-- EXCERPT PROVIDED --
It’s not really worth further dissecting Setoodeh’s lazy, slipshod arguments, but it is curious why he decided to jump back into the gay inferno armed with nothing more than a new Promises, Promises ticket stub. I mean, it’s just made everyone angry again!
Oh, wait. That’s the whole stupid point, isn’t it? Ugh.”
Seetodeh accuses an actor’s homosexuality of irrevocably soiling his ability to ever play a straight character. In Seetodeh’s world, an actor’s homosexuality permeates the surface of everything said actor ever does. Similarly, Seetodeh’s self-loathing homophobia permeates every word he writes. But you never know — he must be doing a thing or two right because he’s got himself a job and a platform to stand on and people looking and reading it.
Maybe the simple fact of Seetodeh’s employment says more about the role of gays in the media than any point he could ever make about the theater.
Throughout the “can gay people play straight?” hoo-ha rah-rah hullabaloo conversation (which we’re 95% sure that you are 100% done talking about even though we aren’t!) started by Newsweek‘s homophobic poorly-edited piece-of-shit article Straight Jacket, we’ve all been taking special attention to praise Neil Patrick Harris‘ ability to play a convincing “womanizer” and Sean Hayes’ ability to transcend the “flamboyant” character he’s best known for (Jack McFarland in Will & Grace) and successfully portray a love-torn heterosexual man in Promises Promises (and rightfully so, of course, they’re both fantastic actors).

-- SOURCE DATA --
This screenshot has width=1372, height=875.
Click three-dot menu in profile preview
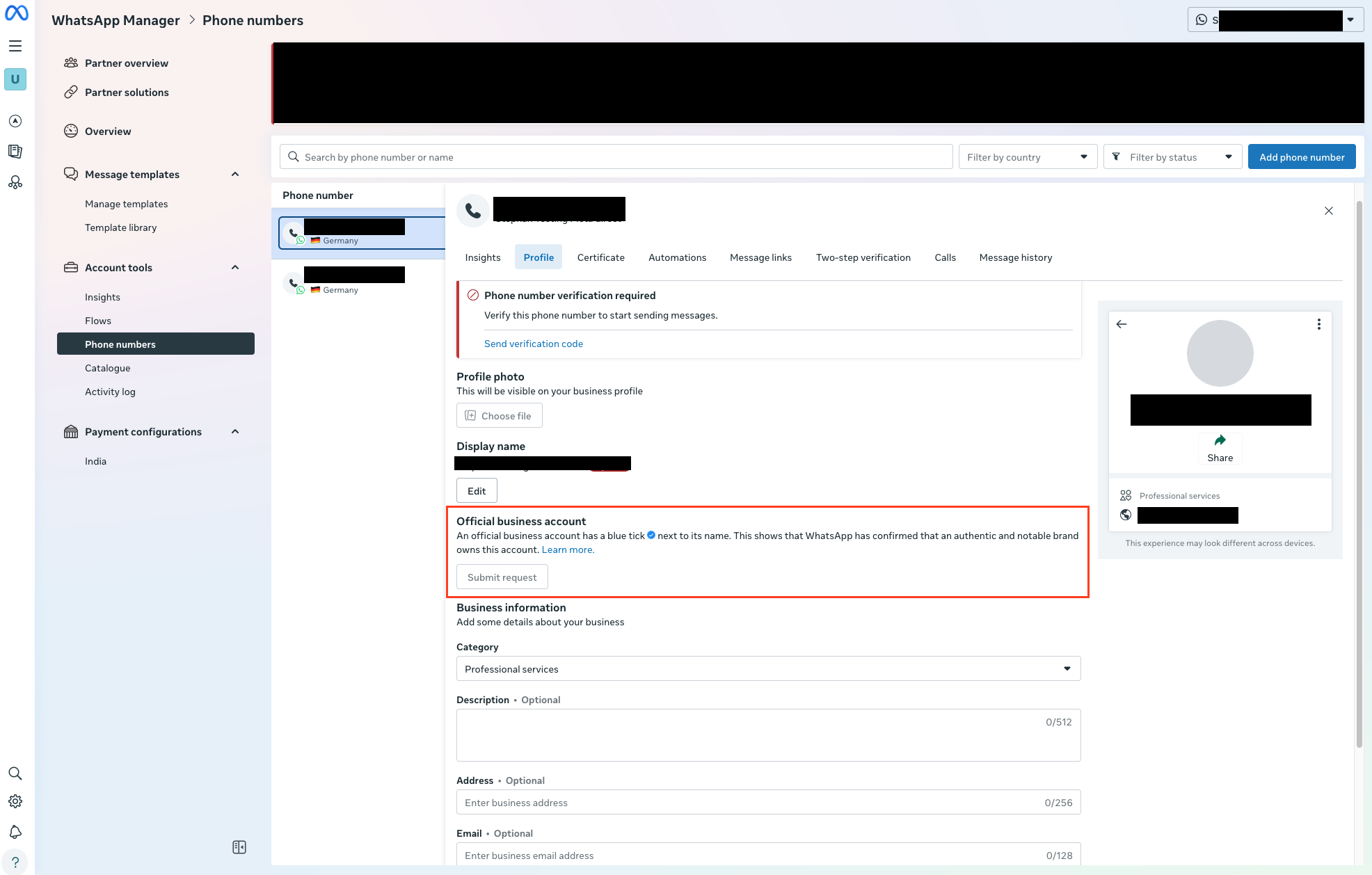click(1318, 324)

-- TO-DO LIST --
1. In the excerpt, what role is Sean Hayes said to be best known for?
2. Reproduce the excerpt from "Oh, wait. That’s" to "about the theater.".

-- OUTPUTS FOR THE TASKS --
1. Jack McFarland in Will & Grace.

2.
Oh, wait. That’s the whole stupid point, isn’t it? Ugh.”
Seetodeh accuses an actor’s homosexuality of irrevocably soiling his ability to ever play a straight character. In Seetodeh’s world, an actor’s homosexuality permeates the surface of everything said actor ever does. Similarly, Seetodeh’s self-loathing homophobia permeates every word he writes. But you never know — he must be doing a thing or two right because he’s got himself a job and a platform to stand on and people looking and reading it.
Maybe the simple fact of Seetodeh’s employment says more about the role of gays in the media than any point he could ever make about the theater.